Credit: Goodyear Photo by Aaron Vandersommers
A tread?is being installed on a Goodyear two-piece tire, which uses air pressure locks, not bonding agents, to adhere the tread to the tire.

COVER STORY

Elastomers Bounce Back

The synthetic rubber business hit the skids a few years ago. In 2001 and 2002, volumes were down, raw material costs were high, and many manufacturers-of both rubber and tires-were losing money. Since that time, the petrochemical industry has recovered, and along with it the bulk synthetic rubber business. Products such as styrene-butadiene rubber (SBR), polybutadiene rubber (BR), and ethylene-propylene-diene-terpolymer (EPDM) have recovered nicely, and the industry is again profitable.

This year, though, the industry lost some momentum. Sales have been steady but aren't growing significantly. Feedstock prices, already high last year, have climbed even further in 2005. And Hurricane Rita has had a significant impact on the synthetic rubber industry, which has its capacity concentrated in the region hardest hit by last month's storm.

The synthetic rubber industry hit bottom in 2001, when global rubber consumption declined by 4.5% to 10.2 million metric tons, according to the Wembley, England-based International Rubber Study Group (IRSG). That decrease marked a low point in the industry, particularly in North America, which had a lot of excess capacity at the time. One U.S. producer, Ameripol Synpol, even went bankrupt in 2002 and was forced to idle its Odessa, Texas, plant.

Since 2001, synthetic rubber consumption around the world has grown each year. And in 2004, it grew by 3.7%, hitting 11.8 million metric tons, according to IRSG.

In North America, synthetic rubber demand increased by 2.8% in 2004, IRSG says, driven by improvement in the market for tires, the largest end use for products such as SBR and BR. According to the Rubber Manufacturers Association (RMA), U.S. tire shipments increased by 2.5% last year, reaching 318 million units. In an August forecast, it projected a 2.2% increase in 2005 shipments. In 2006, it expects shipments to increase by more than 2%.

John Vincent, president of Firestone Polymers, which makes SBR and BR for Bridgestone-Firestone's U.S. tire business, agrees with RMA's assessment. He says the market conditions seen in 2004 and 2005 are a far cry from the sluggishness of 2001 and 2002. Demand has been strong and will continue to be strong through 2006, he says.

But Darren E. Cooper, senior statistician at IRSG, says escalating feedstock costs are taking their toll on synthetic rubber markets. Feedstocks such as butadiene and styrene compose about 45% of the cost of making synthetic rubber, he notes. West Texas Intermediate crude oil prices, a large driver for the price of feedstocks used in synthetic rubber, have climbed from $42 per barrel at the beginning of the year to more than $65 in early October. U.S. butadiene prices, which had risen by 40% in 2004, increased by another 25% during the first nine months of this year, Cooper says.

━━━━━━

* Exercise objective
In the article on the synthetic rubber business, which U.S. producer went bankrupt in 2002?

━━━━━━

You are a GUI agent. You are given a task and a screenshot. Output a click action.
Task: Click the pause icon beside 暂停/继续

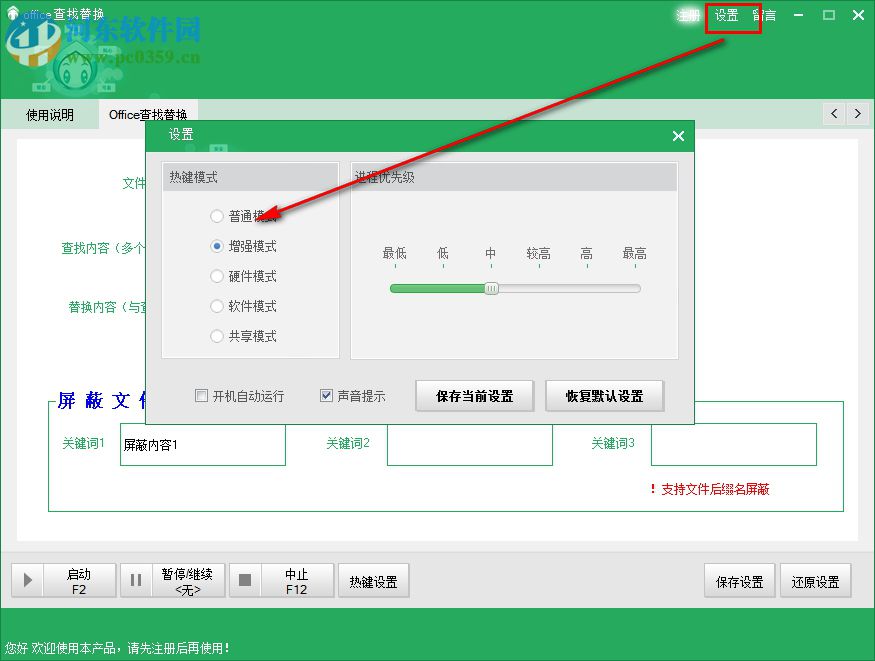tap(135, 580)
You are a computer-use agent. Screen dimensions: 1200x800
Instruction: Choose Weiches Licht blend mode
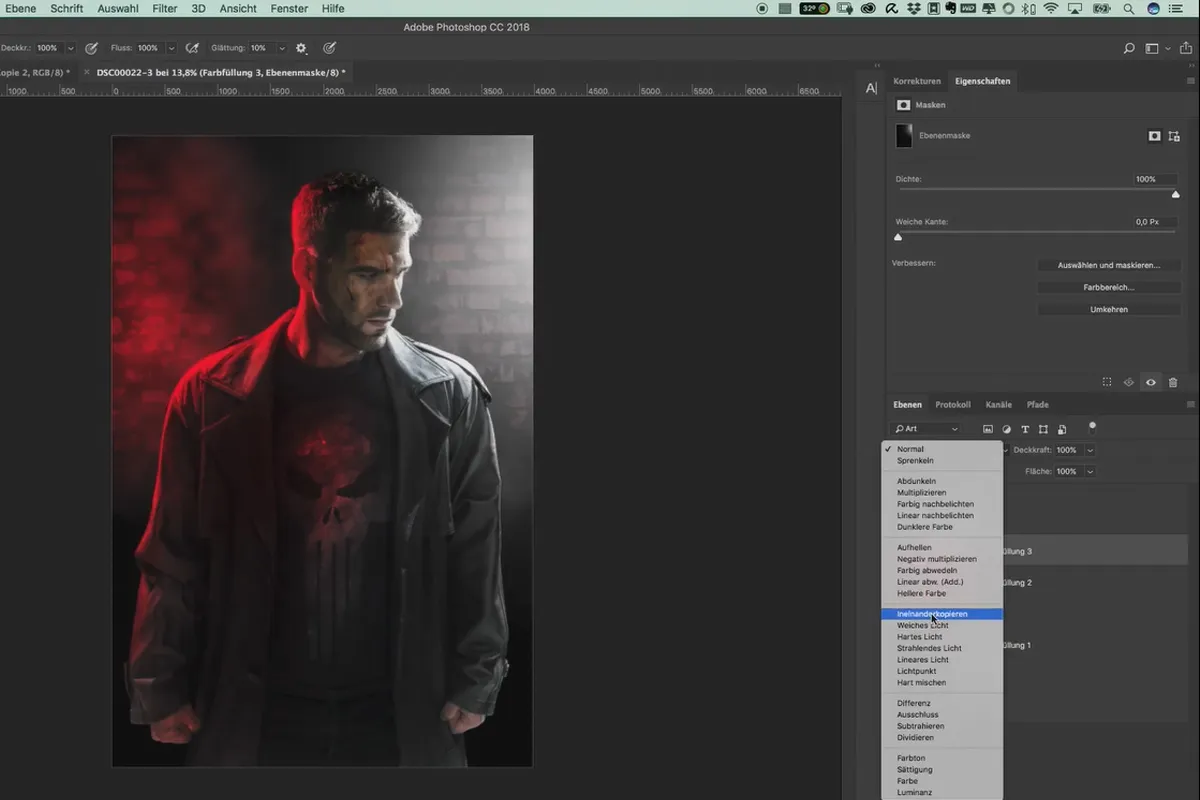coord(922,625)
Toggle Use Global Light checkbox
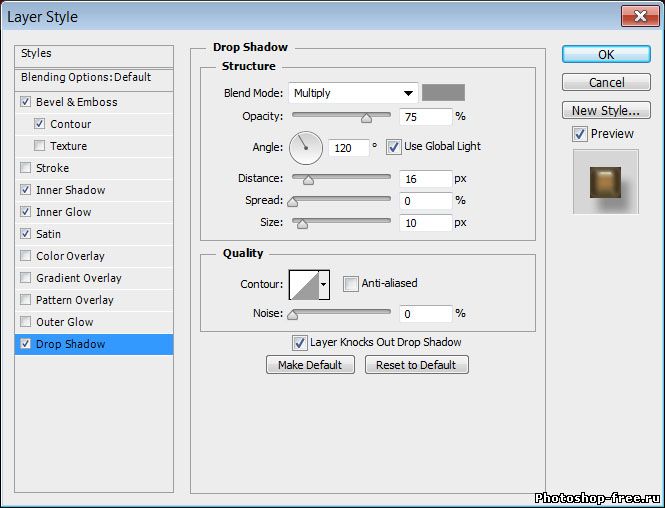The image size is (665, 508). pos(393,146)
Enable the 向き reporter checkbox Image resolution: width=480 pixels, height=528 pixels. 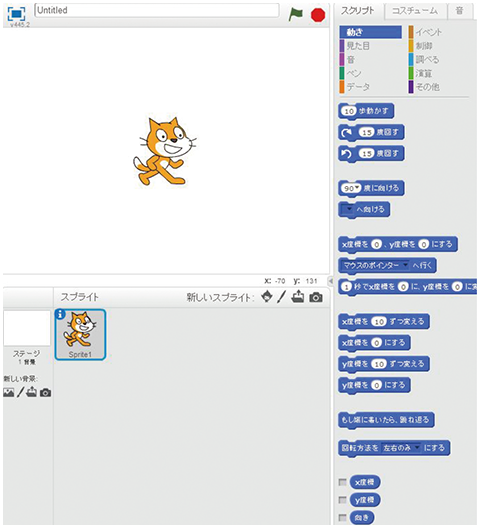click(x=343, y=517)
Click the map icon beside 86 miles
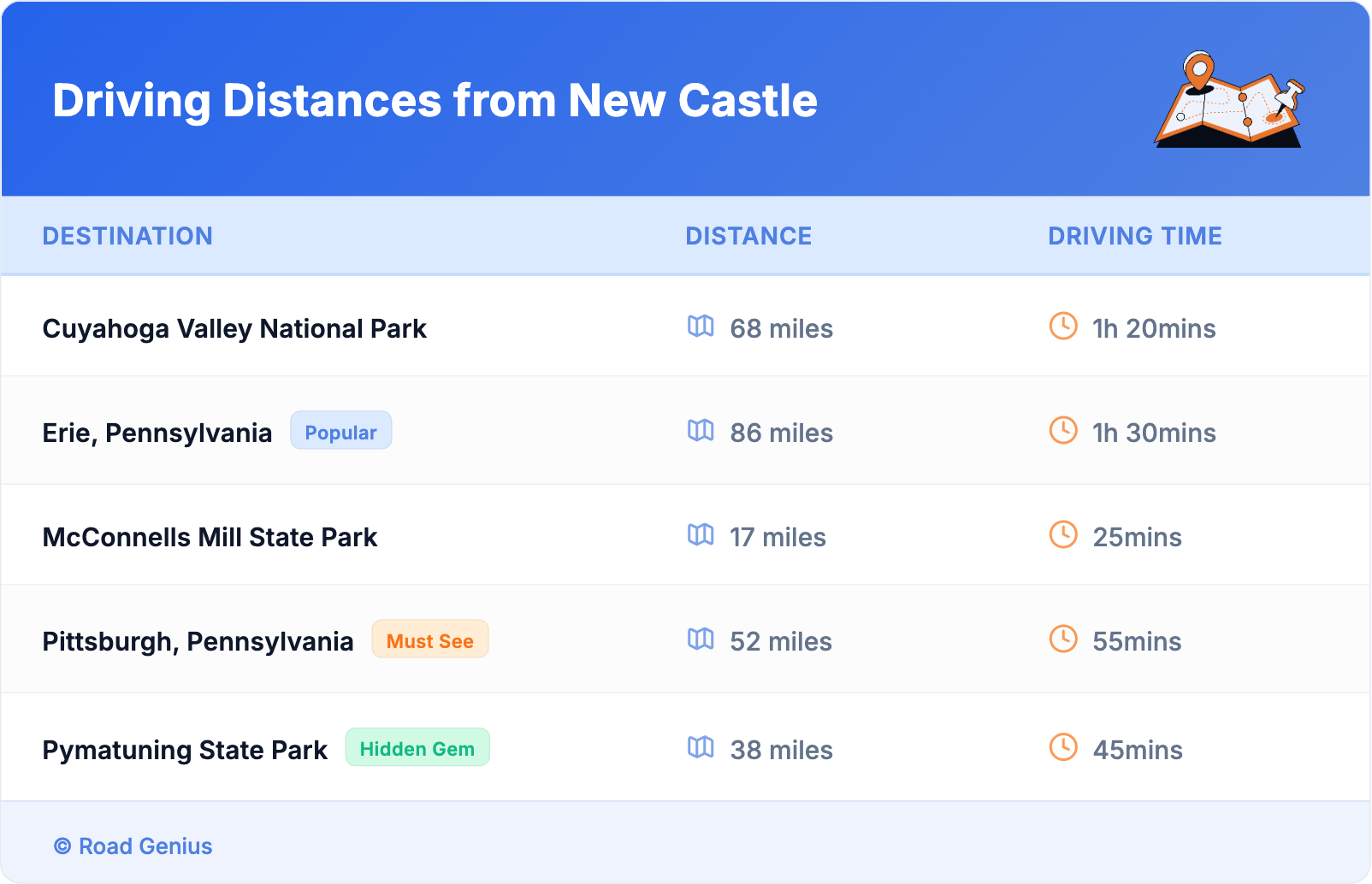1372x884 pixels. pos(701,430)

━━━━━━

* Response for this exercise
Ameripol Synpol went bankrupt in 2002 and had to idle its plant in Odessa, Texas.